── The input

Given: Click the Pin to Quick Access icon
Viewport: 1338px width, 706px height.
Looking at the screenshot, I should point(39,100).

────
── The input

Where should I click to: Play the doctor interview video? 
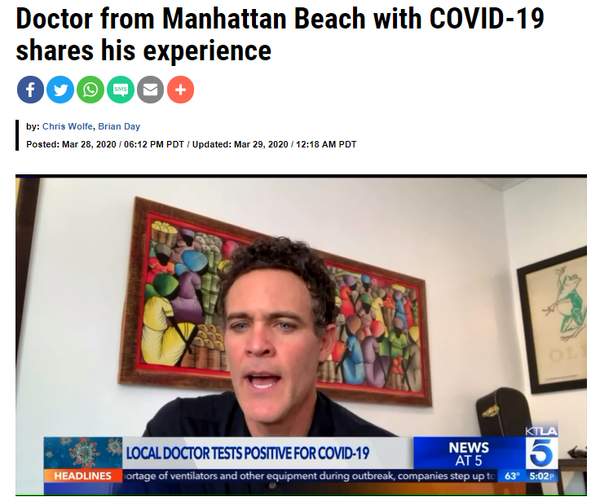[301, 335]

────

- What needs to be done: Can you lay out the part that opens with the line containing "Given: Click the Pin to Quick Access icon" and closes with the line containing "Looking at the", both included, as a two-column CSV with the headers text and answer? Put each text and its answer in one row, with each value in a single quoted field and line breaks replaced by spaces.

- Response for this exercise:
text,answer
"Given: Click the Pin to Quick Access icon Viewport: 1338px width, 706px height.","Looking at the screenshot, I should point(39,100)."